Parece a estas alturas bastante claro que el Partido Popular va a llegar al poder en Andalucía con el apoyo de un partido que lleva en su programa propuestas contrarias a la Constitución y otras que, no siendo en principio inconstitucionales, supondrían el desmontaje de algunos consensos relevantes en los que los propios populares han participado en los últimos lustros.
También el PSOE, recordemos, alcanzó la Moncloa con los votos de fuerzas políticas cuyo programa implica, de otro modo, revertir mandatos constitucionales y desbaratar algunos de los consensos que los socialistas contribuyeron a construir. No hay en ello —ni en un caso ni en el otro, si hemos de aplicar a todos igual rasero— nada ilegítimo o que merezca reproche a priori. Quienes se rasgaron las vestiduras por lo uno o se las rasgan por lo otro ignoran la condición de españoles y andaluces de aquellos que han votado por las fuerzas políticas discrepantes del consenso constitucional hasta hoy vigente, y el derecho que tienen a participar de la formación de la voluntad general.

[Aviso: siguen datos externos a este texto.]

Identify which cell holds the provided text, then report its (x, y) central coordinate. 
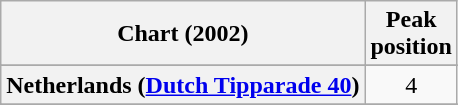
Netherlands (Dutch Tipparade 40) (183, 85)
Peakposition (411, 34)
4 (411, 85)
Chart (2002) (183, 34)
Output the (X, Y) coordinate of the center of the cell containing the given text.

Siendo indiscutible la legitimidad, lo que sí puede objetarse, por igual en uno y otro caso, es la oportunidad o el acierto de recurrir como sostén de un gobierno a quienes desean deshacer el consenso sobre el que hemos edificado la convivencia y también el reconocimiento de derechos a las personas, que al menos para algunos entre nosotros van antes que los pueblos, las ideas y las esencias. Será tanto menos oportuno y acertado cuanto más se permita a quienes así dan su apoyo cobrárselo en medidas que aumenten el disenso social en lugar de ayudar a reducirlo; que dividan a españoles y andaluces más de lo que ya lo están.

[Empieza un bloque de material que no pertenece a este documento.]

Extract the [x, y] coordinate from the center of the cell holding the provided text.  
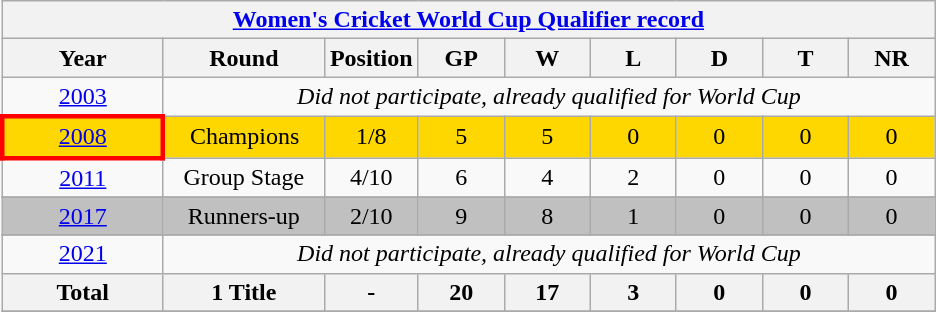
T [805, 58]
L [633, 58]
2/10 [371, 216]
3 [633, 292]
Round [244, 58]
NR [891, 58]
2021 [82, 254]
W [547, 58]
Women's Cricket World Cup Qualifier record [468, 20]
2017 [82, 216]
1/8 [371, 136]
D [719, 58]
2003 [82, 97]
1 Title [244, 292]
Champions [244, 136]
9 [461, 216]
Total [82, 292]
6 [461, 178]
GP [461, 58]
17 [547, 292]
- [371, 292]
Group Stage [244, 178]
4/10 [371, 178]
Year [82, 58]
2008 [82, 136]
8 [547, 216]
2011 [82, 178]
Position [371, 58]
4 [547, 178]
Runners-up [244, 216]
2 [633, 178]
1 [633, 216]
20 [461, 292]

A corto plazo, puede dar réditos electorales y hasta servir para la catarsis de los correligionarios poner todo el acento en las diferencias y prometer como eje programático que se les va a dar su merecido a los adversarios políticos, devaluando cuanto para ellos es valioso y afirmando, en su lugar, los propios valores como imperativos y preponderantes; y al disidente que se pique, se le da jarabe de 155 o de república —tanto monta— y que se jorobe y aprenda. A largo plazo, y con la vista puesta en afrontar los riesgos y aprovechar las oportunidades comunes de la mejor manera posible, esta dinámica es, simplemente, suicida.
Si incorporar a la formación de las decisiones de gobierno a aquellos que representan opciones radicales y disolventes de los valores compartidos o del edificio común equivale a dejarles marcar el paso que hemos de seguir el resto, sólo agravaremos el desastre en el que vivimos instalados con una resignación que ya se parece a una fea costumbre. Si sirve para que en contacto con la realidad de la gobernanza de una comunidad compleja atemperen sus ardores —y en el caso de los que han vulnerado la legalidad, que son los que son, desistan de perseverar por esa vía—, para aceptar la construcción de un consenso revisado que tenga en cuenta el descontento que unos y otros representan, pero nunca podrá ponerse a su servicio, bienvenidos sean.